With Banchan – Serve with small side dishes like kimchi, pickled radish, or seasoned spinach for a more traditional Korean meal experience.
Honestly, this dish is best made fresh. But if you need to prep ahead, store the rice and toppings separately. Cooked rice keeps in the fridge for 3-4 days. Fry the egg fresh when you're ready to eat.
Don't store the assembled dish—the egg gets weird and the rice absorbs too much sauce and gets mushy.
Cook a big batch of rice at the beginning of the week and portion it into containers. When you want gyeran bap, just heat up a portion, fry an egg, and assemble. Takes 5 minutes max.
Keep your sesame oil, soy sauce, and garnishes handy. Having everything ready to go makes this dish even quicker.
Microwave method: Add a tablespoon of water, cover, and microwave for 1-2 minutes. Fluff with a fork.
Stovetop method: Heat rice in a pan with a splash of water over medium heat, stirring occasionally until warmed through.
Rice cooker: If your rice cooker has a reheat function, use it. Works perfectly.
Real talk: this dish is so quick to make that there's really no point in making it ahead. The whole appeal is that you can go from "I'm hungry" to "I'm eating" in under 10 minutes. Just keep rice and eggs stocked and you're always ready.
This Korean Egg Rice has become my default answer to "What should I eat?" It's quick, cheap, customizable, and genuinely satisfying in a way that most simple meals aren't.
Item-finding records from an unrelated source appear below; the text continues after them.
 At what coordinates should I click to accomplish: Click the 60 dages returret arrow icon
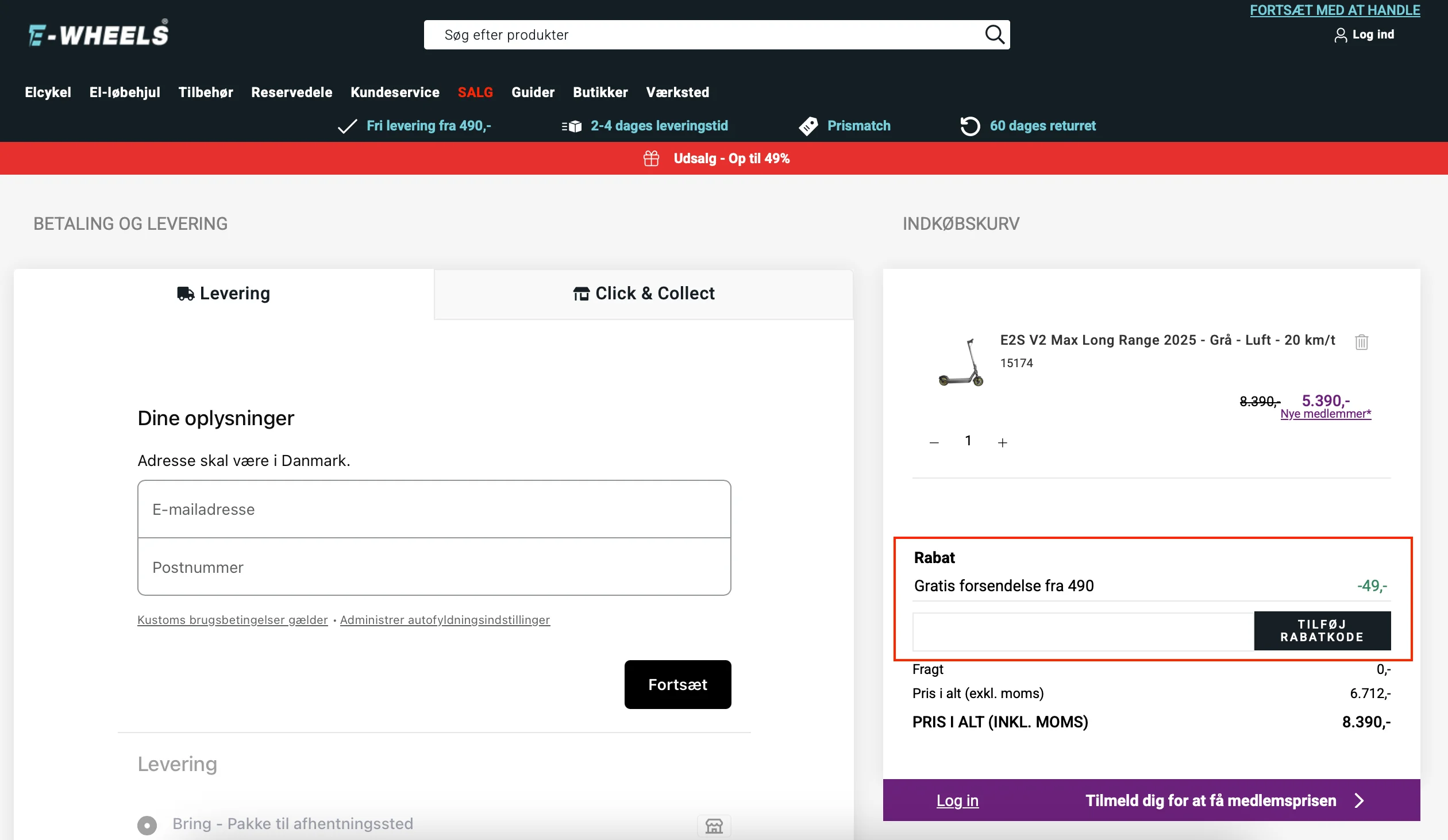(x=970, y=126)
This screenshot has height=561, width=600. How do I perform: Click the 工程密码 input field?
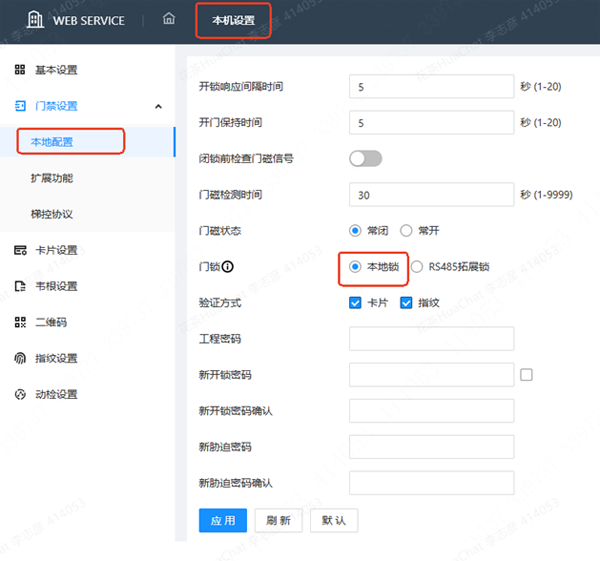point(431,339)
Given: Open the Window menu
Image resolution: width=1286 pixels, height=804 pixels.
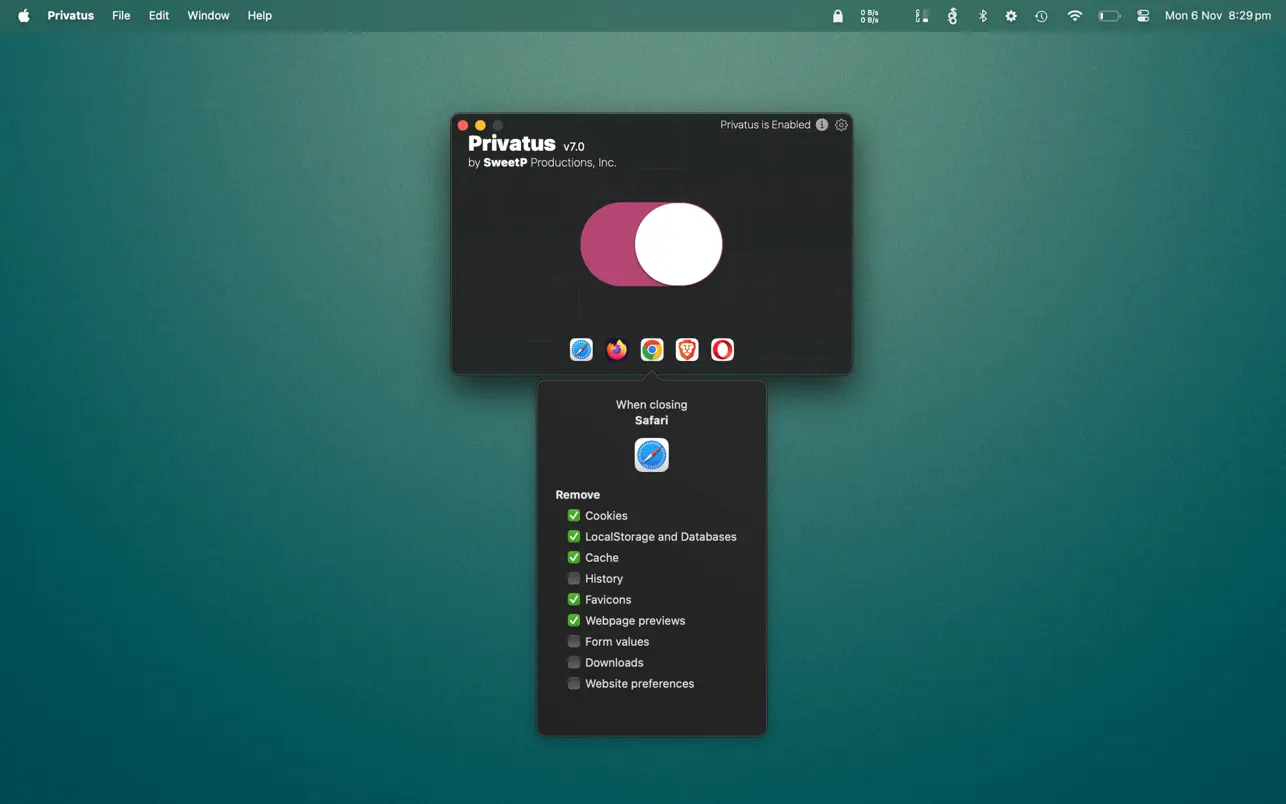Looking at the screenshot, I should tap(208, 16).
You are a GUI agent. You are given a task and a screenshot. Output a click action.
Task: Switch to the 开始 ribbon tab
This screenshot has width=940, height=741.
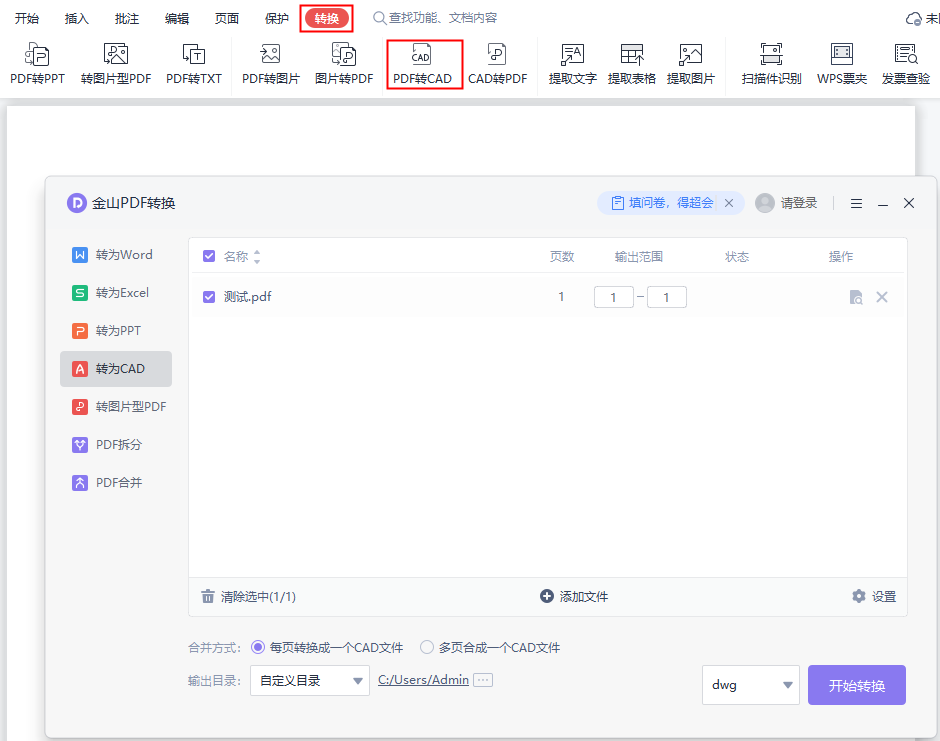[x=27, y=17]
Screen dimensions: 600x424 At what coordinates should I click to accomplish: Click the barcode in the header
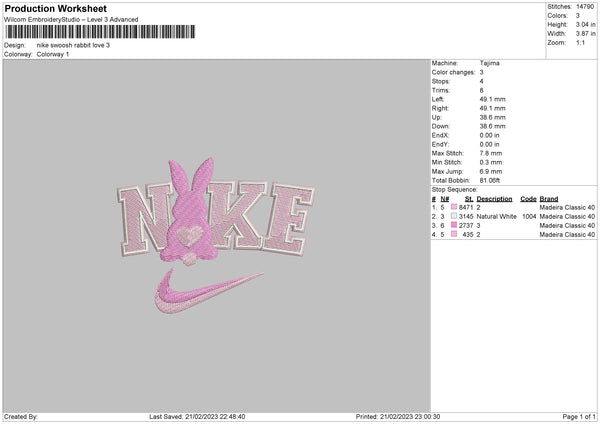(100, 31)
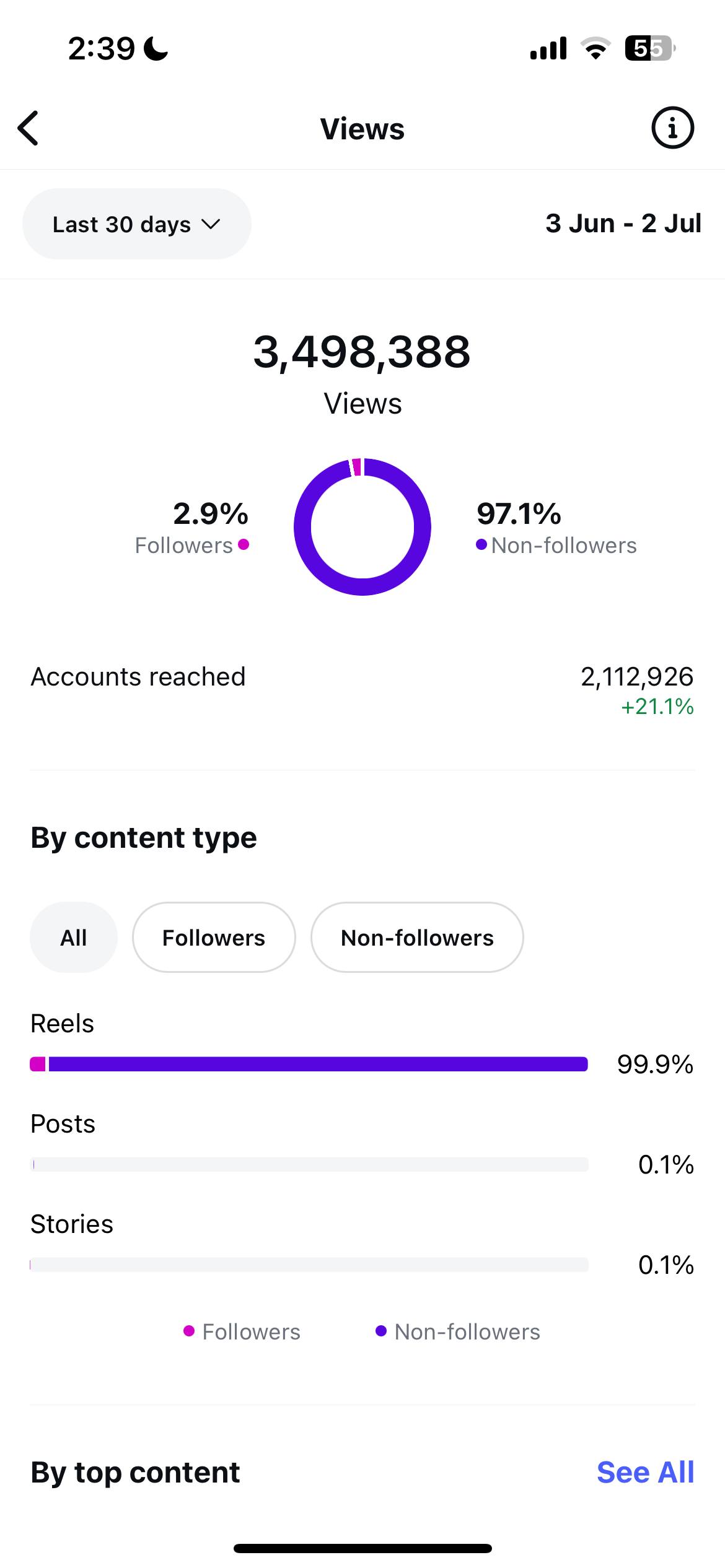Tap the Wi-Fi status icon
This screenshot has width=725, height=1568.
tap(595, 48)
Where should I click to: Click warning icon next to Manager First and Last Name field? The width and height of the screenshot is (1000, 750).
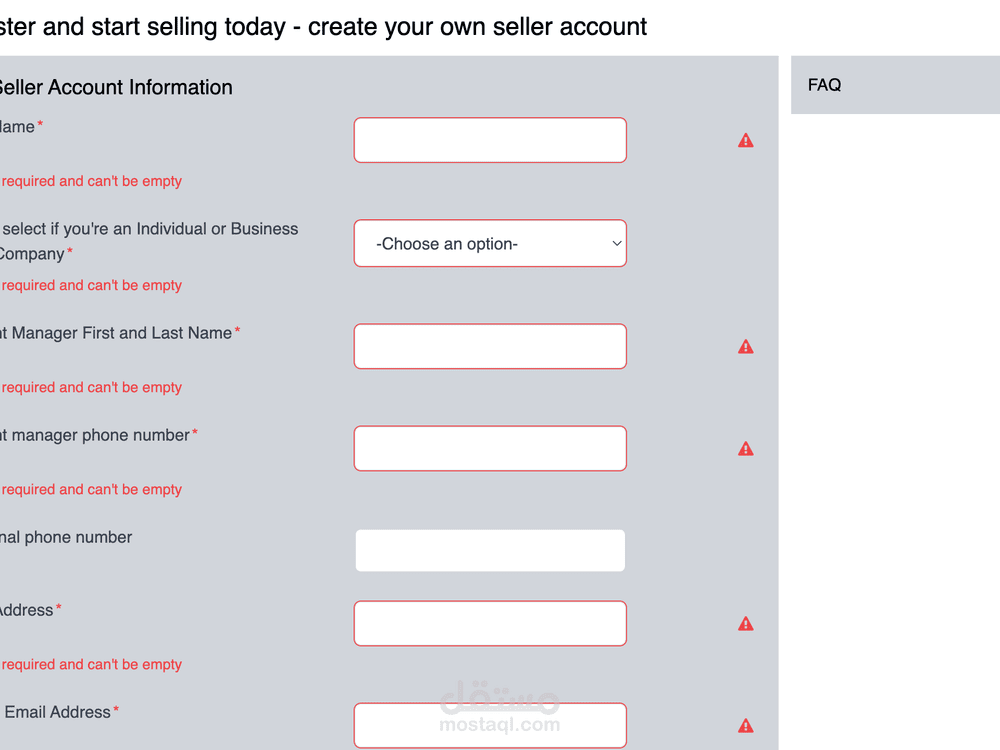745,347
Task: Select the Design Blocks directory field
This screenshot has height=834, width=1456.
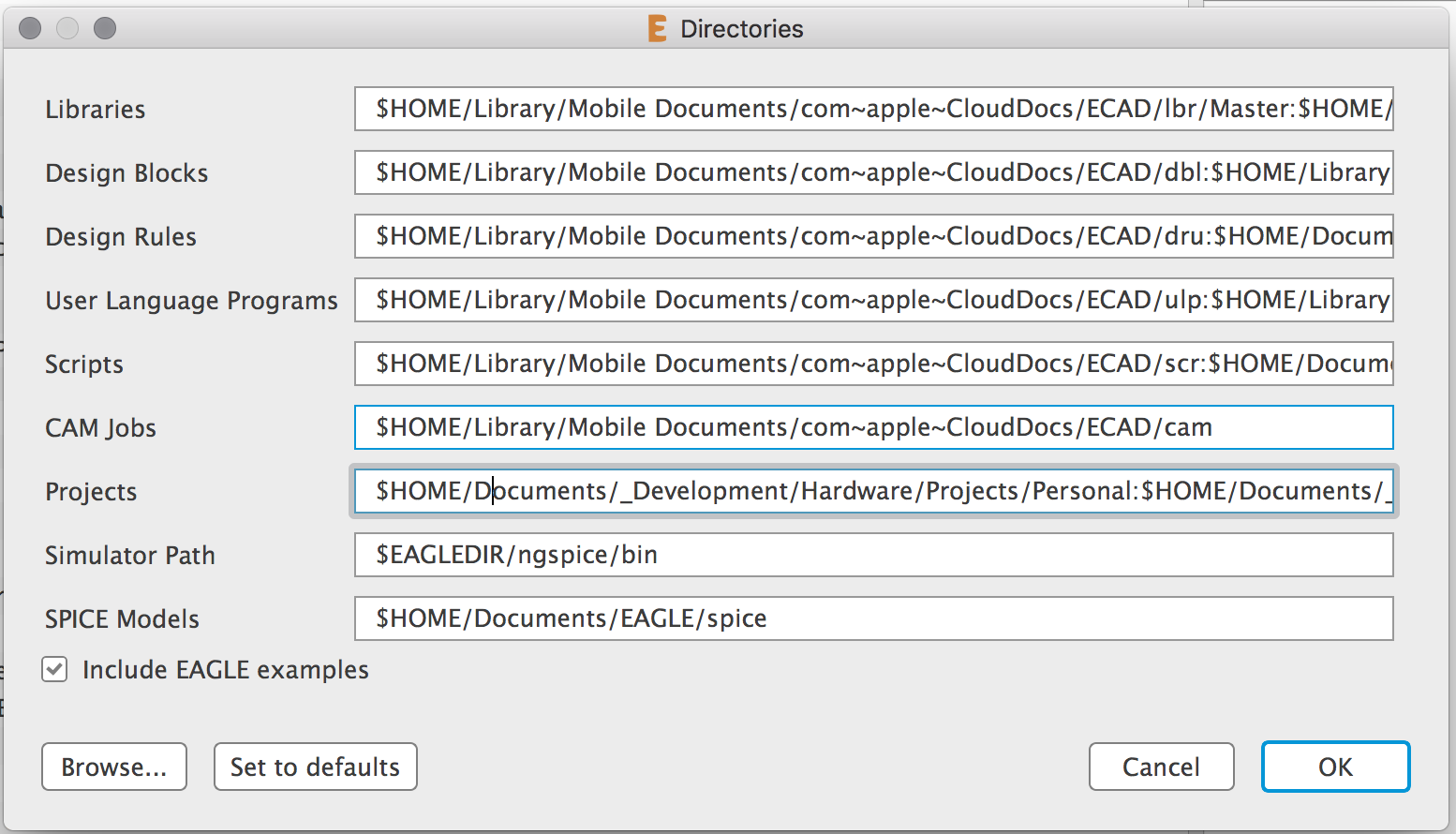Action: (871, 172)
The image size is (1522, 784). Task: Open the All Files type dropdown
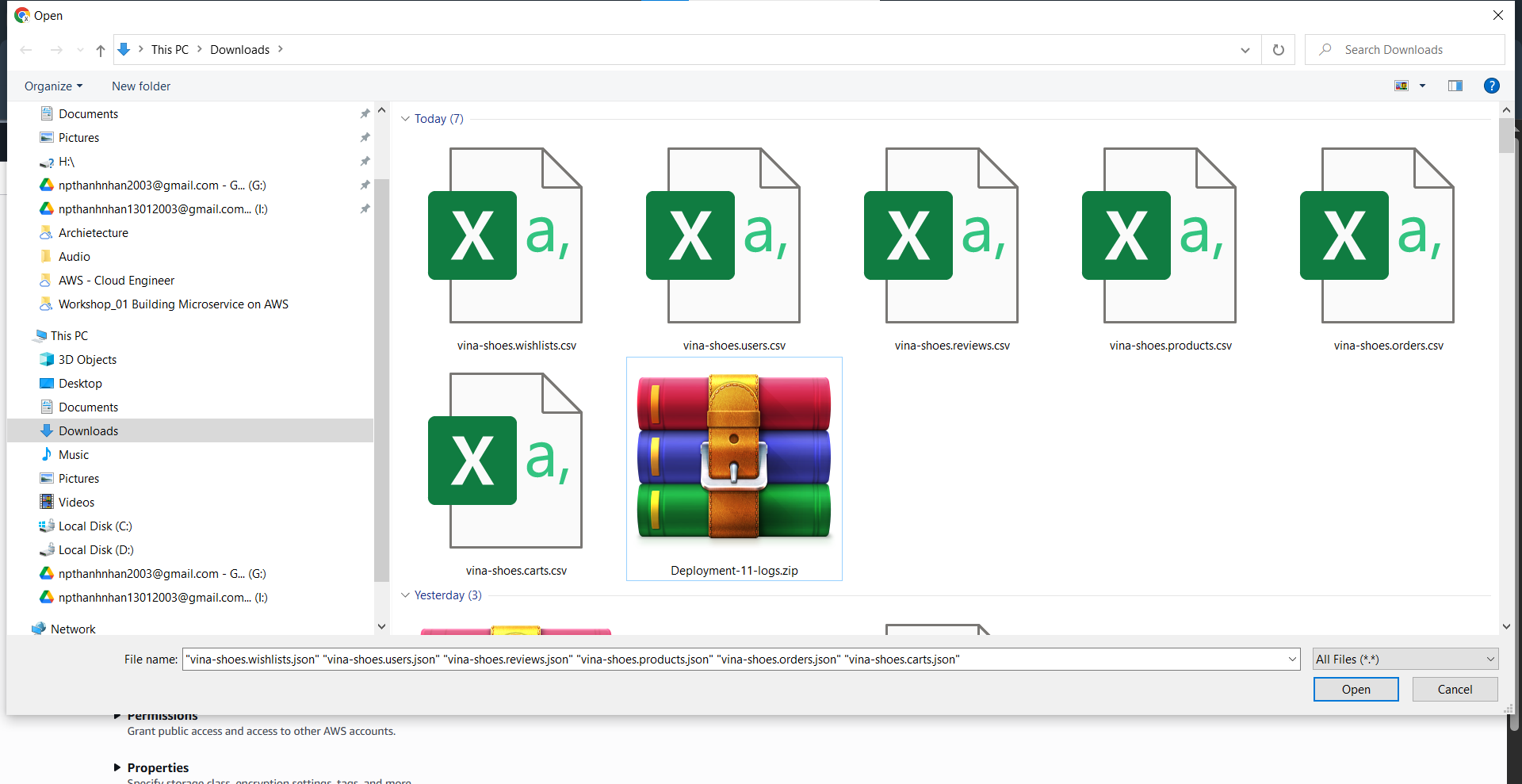pos(1405,660)
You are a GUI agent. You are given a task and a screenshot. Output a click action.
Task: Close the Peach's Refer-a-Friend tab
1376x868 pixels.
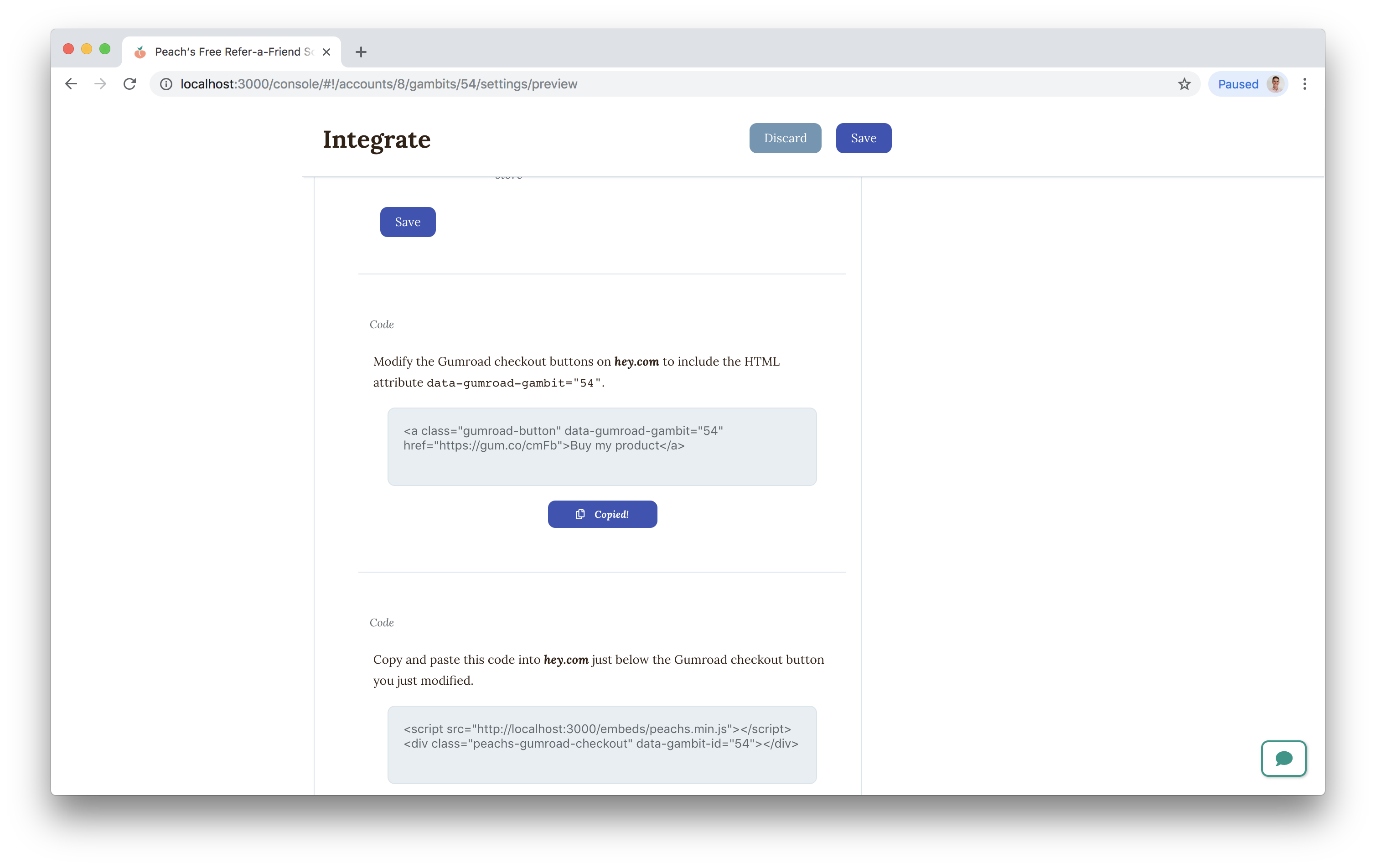(x=326, y=52)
Make it once and I promise you'll understand why this is comfort food royalty in Korea. Some of the best dishes are the simplest ones.
– Kip
Korean Egg Rice (Gyeran Bap) is the ultimate simple comfort food—warm rice topped with a perfectly fried egg, drizzled with sesame oil and soy sauce, and finished with green onions and sesame seeds. It's ready in 10 minutes and costs almost nothing to make!